Parkinson’s disease PD results in motor, cognitive, sensory and affective deficits that lead to movement impairment. The mechanism is a degeneration of dopaminergic neurons in the substantia nigra. Dr. van der Vegt JP et al Danish Research Centre for Magnetic Resonance, Copenhagen University Hospital Denmark present in Brain, 04/04/2013 present evidence that suggests that these deficits are not due to the contaminating effect of dopaminergic treatment. The team do this by testing drug-naive patients with Parkinson’s disease who underwent whole-brain functional magnetic resonance imaging. They show that the core regions of the meso–cortico–limbic dopaminergic system, including the ventral tegmental area, ventral striatum, and medial orbitofrontal cortex, are already significantly compromised in the early stages of Parkinson’s disease PD.


Hip fracture in Parkinson’s disease (PD)

Published in Movement Disorders, 02/26/2013 Dr. Walker compares the incidence and outcomes of Parkinson’s disease (PD) who suffer hip fracture compared to non PD patients in North East England. The team from the Department of Medicine, North Tyneside General Hospital, United Kingdom saw that PD patients had poorer mobility before hip fracture, had less mobility post surgery and took longer to be discharged into community physical rehabilitation. The team concludes that occupational and physiotherapists managing people with PD who sustain a hip fracture should be aware of potential complications of the condition to improve physical rehabilitation outcomes.

Neurostimulation as a treatment for motor dysfunction in Parkinson’s disease

Published in the New England Journal of medicine- Dr. Deuschl  – Department of Neurology, University Hospital Schleswig–Holstein, Campus Kiel discuss neurostimulation as an established treatment for advanced Parkinson’s disease.
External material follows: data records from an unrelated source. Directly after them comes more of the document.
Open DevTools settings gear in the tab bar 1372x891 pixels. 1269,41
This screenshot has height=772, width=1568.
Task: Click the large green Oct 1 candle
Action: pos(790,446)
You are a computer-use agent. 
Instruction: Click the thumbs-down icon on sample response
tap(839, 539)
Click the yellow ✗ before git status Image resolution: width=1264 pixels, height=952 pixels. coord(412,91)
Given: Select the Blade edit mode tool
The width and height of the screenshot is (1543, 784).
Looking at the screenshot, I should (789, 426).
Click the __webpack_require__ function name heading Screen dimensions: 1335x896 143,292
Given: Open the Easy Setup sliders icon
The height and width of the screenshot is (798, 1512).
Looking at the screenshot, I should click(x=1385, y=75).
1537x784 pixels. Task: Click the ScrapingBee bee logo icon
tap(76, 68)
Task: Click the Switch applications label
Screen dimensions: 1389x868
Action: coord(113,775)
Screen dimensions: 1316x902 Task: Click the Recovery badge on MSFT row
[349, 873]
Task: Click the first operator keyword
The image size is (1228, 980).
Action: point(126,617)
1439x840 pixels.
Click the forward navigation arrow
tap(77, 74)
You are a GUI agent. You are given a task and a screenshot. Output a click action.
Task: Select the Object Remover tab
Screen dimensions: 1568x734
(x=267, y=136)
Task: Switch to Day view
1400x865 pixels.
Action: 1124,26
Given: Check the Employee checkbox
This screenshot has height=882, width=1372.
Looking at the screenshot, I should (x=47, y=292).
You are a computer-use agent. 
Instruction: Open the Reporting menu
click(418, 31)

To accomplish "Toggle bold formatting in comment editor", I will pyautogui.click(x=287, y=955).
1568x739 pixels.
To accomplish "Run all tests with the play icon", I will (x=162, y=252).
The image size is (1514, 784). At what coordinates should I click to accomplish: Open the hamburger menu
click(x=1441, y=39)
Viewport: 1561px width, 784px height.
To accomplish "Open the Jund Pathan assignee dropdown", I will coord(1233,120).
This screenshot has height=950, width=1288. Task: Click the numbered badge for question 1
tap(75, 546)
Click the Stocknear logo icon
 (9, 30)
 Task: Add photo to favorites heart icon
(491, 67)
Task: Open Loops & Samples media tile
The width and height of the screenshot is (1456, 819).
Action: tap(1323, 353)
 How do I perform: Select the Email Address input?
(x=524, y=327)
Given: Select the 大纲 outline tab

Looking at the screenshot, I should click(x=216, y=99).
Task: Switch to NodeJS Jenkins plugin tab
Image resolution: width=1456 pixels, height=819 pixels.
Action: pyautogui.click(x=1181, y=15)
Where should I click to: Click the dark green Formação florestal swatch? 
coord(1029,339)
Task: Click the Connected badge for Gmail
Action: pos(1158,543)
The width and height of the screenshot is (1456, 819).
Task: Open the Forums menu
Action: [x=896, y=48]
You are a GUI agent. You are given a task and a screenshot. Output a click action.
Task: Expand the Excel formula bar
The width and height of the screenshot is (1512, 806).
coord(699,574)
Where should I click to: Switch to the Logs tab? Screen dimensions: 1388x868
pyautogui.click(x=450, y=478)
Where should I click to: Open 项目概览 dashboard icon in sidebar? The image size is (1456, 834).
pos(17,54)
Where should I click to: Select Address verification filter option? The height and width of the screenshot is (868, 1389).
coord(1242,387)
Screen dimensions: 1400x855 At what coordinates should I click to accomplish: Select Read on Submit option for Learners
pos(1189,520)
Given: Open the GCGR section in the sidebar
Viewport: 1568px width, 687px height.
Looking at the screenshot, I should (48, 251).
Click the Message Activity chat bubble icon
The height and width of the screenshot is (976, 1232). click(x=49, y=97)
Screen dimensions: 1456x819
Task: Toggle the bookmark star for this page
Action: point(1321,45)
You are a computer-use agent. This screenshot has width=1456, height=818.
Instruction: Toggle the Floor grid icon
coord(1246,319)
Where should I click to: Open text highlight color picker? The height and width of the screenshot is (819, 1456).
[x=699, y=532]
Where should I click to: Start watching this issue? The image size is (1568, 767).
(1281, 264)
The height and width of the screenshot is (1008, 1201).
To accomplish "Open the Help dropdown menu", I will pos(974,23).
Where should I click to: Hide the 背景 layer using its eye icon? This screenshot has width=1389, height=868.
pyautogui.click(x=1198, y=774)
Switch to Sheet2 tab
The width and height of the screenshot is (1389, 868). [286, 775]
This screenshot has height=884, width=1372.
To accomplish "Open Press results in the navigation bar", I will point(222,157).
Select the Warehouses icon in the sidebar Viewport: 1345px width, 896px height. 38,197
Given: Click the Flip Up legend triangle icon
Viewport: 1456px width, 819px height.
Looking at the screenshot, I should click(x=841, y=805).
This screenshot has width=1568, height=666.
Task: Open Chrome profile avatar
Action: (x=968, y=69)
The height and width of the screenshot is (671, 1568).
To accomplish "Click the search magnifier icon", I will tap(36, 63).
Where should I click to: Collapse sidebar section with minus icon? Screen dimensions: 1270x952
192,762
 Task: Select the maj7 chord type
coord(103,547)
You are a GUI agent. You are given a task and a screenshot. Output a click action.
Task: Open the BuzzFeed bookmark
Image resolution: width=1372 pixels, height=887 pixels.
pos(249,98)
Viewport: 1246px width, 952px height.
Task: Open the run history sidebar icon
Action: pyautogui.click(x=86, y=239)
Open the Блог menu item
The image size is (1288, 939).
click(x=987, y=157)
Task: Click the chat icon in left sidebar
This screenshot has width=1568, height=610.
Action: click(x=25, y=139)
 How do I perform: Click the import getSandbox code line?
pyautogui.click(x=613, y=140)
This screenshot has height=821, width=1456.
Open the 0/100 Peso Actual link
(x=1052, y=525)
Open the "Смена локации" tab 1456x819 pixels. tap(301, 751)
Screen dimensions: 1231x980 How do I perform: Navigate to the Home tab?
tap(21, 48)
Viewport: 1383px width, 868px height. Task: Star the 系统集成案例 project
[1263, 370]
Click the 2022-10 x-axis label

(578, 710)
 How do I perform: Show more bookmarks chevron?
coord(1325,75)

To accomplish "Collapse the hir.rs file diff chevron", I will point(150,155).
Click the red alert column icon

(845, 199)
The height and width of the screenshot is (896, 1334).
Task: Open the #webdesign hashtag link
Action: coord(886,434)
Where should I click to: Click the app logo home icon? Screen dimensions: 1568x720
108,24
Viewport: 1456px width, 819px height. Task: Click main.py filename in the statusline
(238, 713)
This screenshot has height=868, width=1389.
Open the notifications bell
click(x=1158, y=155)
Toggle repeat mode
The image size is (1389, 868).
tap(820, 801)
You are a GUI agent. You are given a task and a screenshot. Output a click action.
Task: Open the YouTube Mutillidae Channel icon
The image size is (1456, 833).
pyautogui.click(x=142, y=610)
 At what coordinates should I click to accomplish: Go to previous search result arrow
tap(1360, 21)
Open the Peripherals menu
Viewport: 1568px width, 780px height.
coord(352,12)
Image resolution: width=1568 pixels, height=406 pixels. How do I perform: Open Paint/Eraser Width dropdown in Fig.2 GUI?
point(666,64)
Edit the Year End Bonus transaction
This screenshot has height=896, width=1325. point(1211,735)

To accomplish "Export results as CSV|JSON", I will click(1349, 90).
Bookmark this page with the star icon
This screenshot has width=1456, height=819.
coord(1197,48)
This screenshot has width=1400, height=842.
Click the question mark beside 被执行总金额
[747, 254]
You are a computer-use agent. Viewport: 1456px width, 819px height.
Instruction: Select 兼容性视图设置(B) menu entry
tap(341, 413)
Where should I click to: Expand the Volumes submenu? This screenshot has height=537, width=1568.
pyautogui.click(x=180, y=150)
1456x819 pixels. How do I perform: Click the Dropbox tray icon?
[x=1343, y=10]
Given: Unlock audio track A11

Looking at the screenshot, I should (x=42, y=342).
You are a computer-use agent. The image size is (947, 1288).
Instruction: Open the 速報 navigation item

The group also show how neurostimulation for Parkinson’s Disease patients with Early Motor Complications also results in an improvement of functional ability.

The group looked at quality of life at 2 years post treatment using the Parkinson’s Disease Questionnaire (PDQ-39) as well as the secondary outcomes of Parkinsonian motor disability, activities of daily living, levodopa-induced motor complications, and time with good mobility and no dyskinesia.

Nonmotor symptoms and Parkinsons disease

Writing in neurology Jan 2013, Dr. Khoo et al study the frequency of non motor symptoms in early PD.  Dr. Khoo team consisted of scientists and physical and occupational therapists from Newcastle University, Newcastle upon Tyne; Imperial College, MRC Clinical Sciences Centre, London; and Cambridge Centre for Brain Repair (Cambridge University, Cambridge, UK.

Because Nonmotor symptoms (NMS) are common in patients with established Parkinson disease (PD) the team determined the frequency of NMS in newly diagnosed PD patients. The most common NMS symptoms were excessive saliva, forgetfulness, urinary urgency, hyposmia, and constipation and even in the early stages of PD, NMS is detrimental to patients’ functional status and quality of life and sense of well being.


Assistive technology imjproves walking in neurological disease and injury

Assistive technology assists walking

Writing in the January edition of disability Rehabilitation Dr. Wittwer and his group from Trobe University, Melbourne, Australia; Department of Physiotherapy look at clinical trials that assess assistive rehabilitation technologies that synchronise over-ground walking to rhythmic auditory cues. The objective is to improve temporal and spatial gait measures in adults with neurological clinical conditions and improve walking. The group found that this technology will result in a short-term improvement in gait in patient groups including stroke, Huntington’s disease, spinal cord injury, traumatic brain injury, dementia, multiple sclerosis and parkinson’s disease.